TASK DIRECTIONS
Copy the entries starting at the line containing "Screen dimensions: 1024x441" and ending at the last entry, replacing "eraser icon" with "eraser tool" and changing nothing else. Omit the pictures.

EXERCISE MATERIALS
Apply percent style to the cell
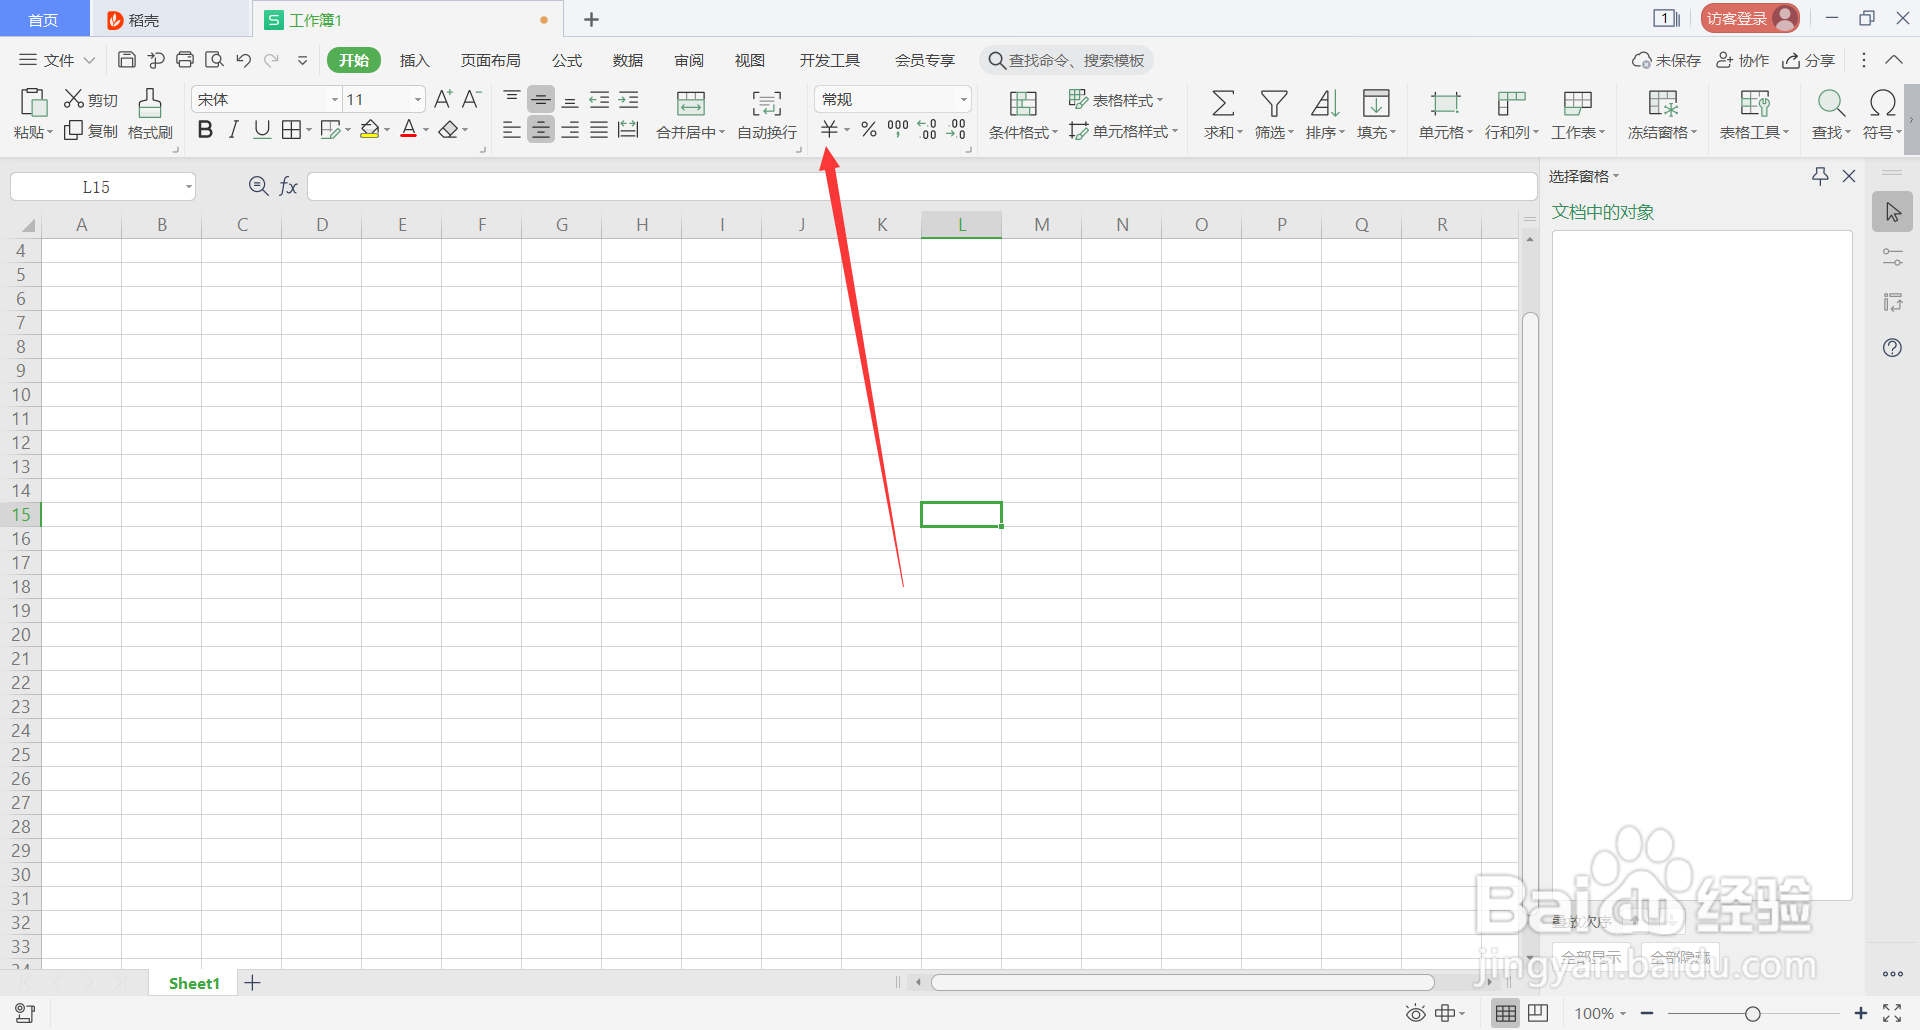The image size is (1920, 1030). click(x=868, y=128)
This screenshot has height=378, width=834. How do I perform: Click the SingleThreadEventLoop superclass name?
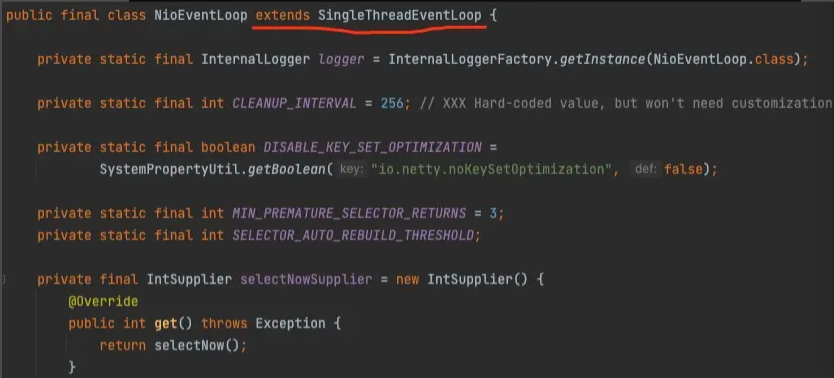(x=399, y=15)
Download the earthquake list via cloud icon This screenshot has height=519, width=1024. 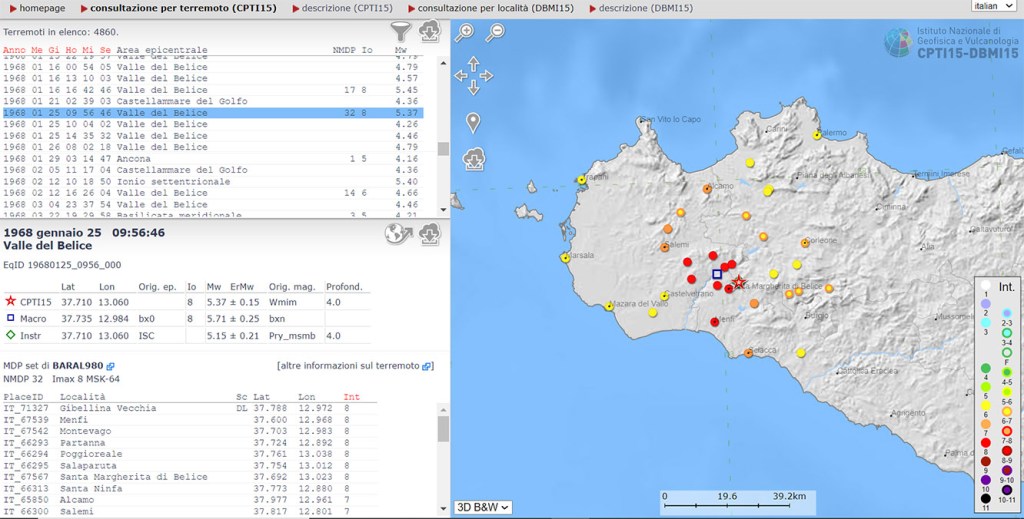(429, 32)
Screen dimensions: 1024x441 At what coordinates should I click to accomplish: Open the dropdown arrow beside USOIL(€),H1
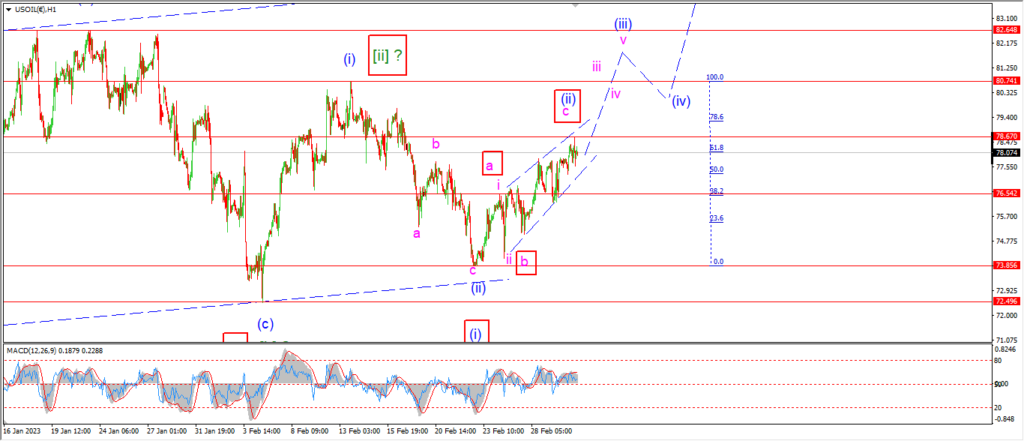(8, 9)
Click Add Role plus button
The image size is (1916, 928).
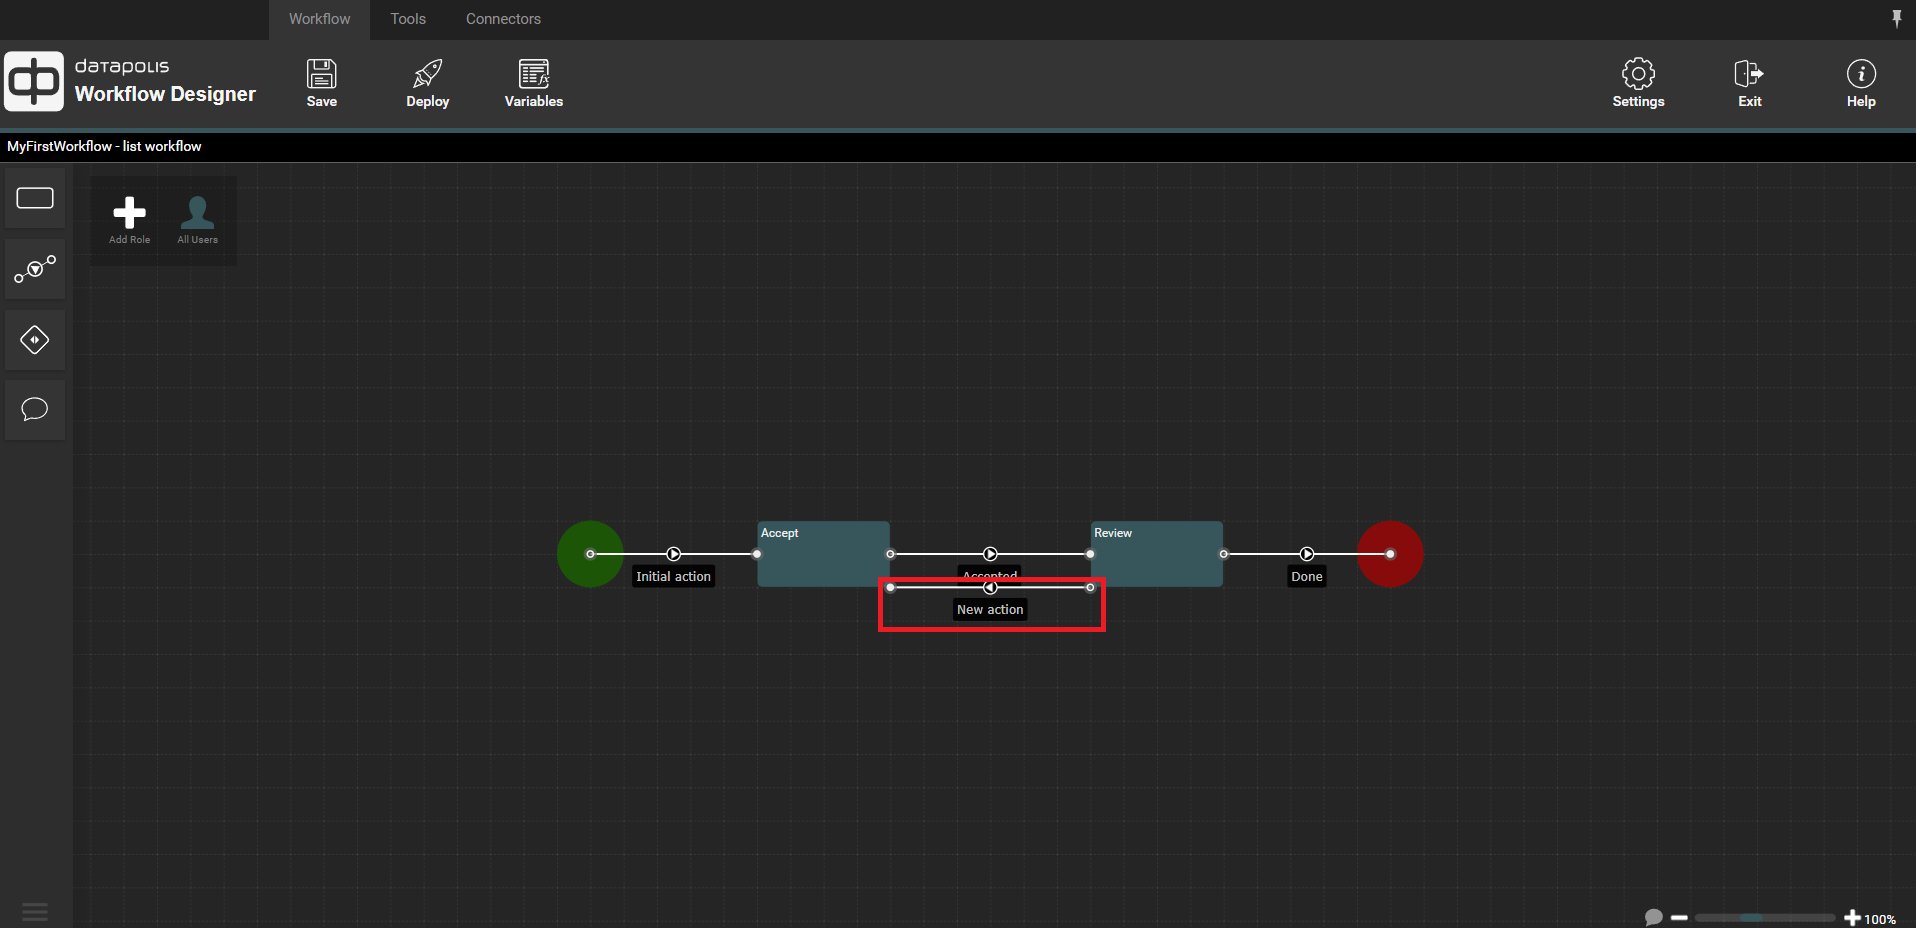pyautogui.click(x=129, y=219)
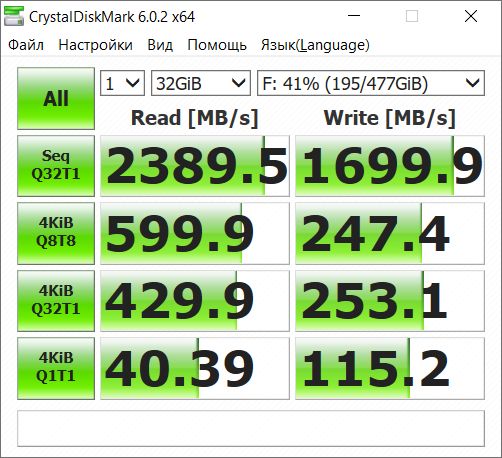This screenshot has height=458, width=502.
Task: Minimize the CrystalDiskMark window
Action: (x=354, y=16)
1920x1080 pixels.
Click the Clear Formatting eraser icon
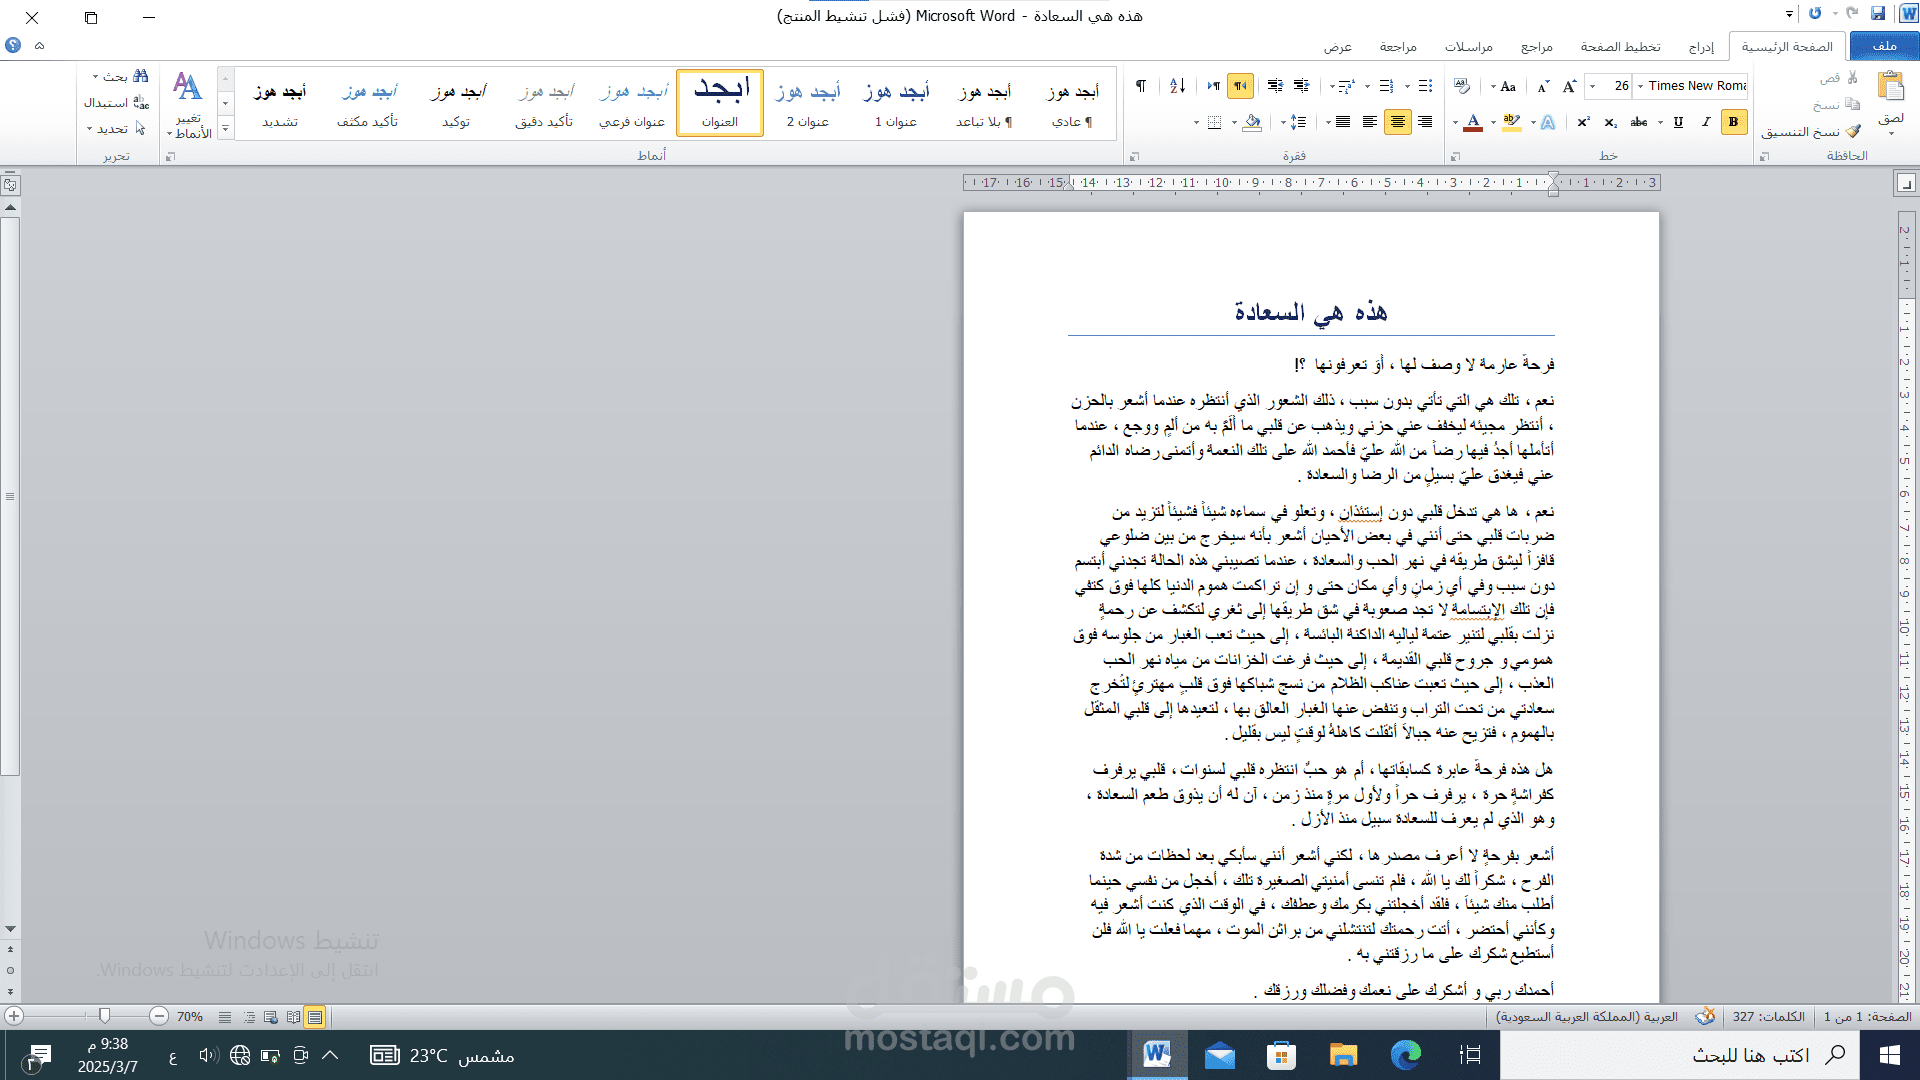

THE OUTPUT
Screen dimensions: 1024x441 At what coordinates should I click to accomplish: Open the dropdown arrow beside USOIL(€),H1
(8, 9)
Click Add Role plus button
The image size is (1916, 928).
pyautogui.click(x=129, y=219)
This screenshot has height=458, width=502.
Task: Minimize the CrystalDiskMark window
Action: (x=354, y=16)
1920x1080 pixels.
Click the Clear Formatting eraser tool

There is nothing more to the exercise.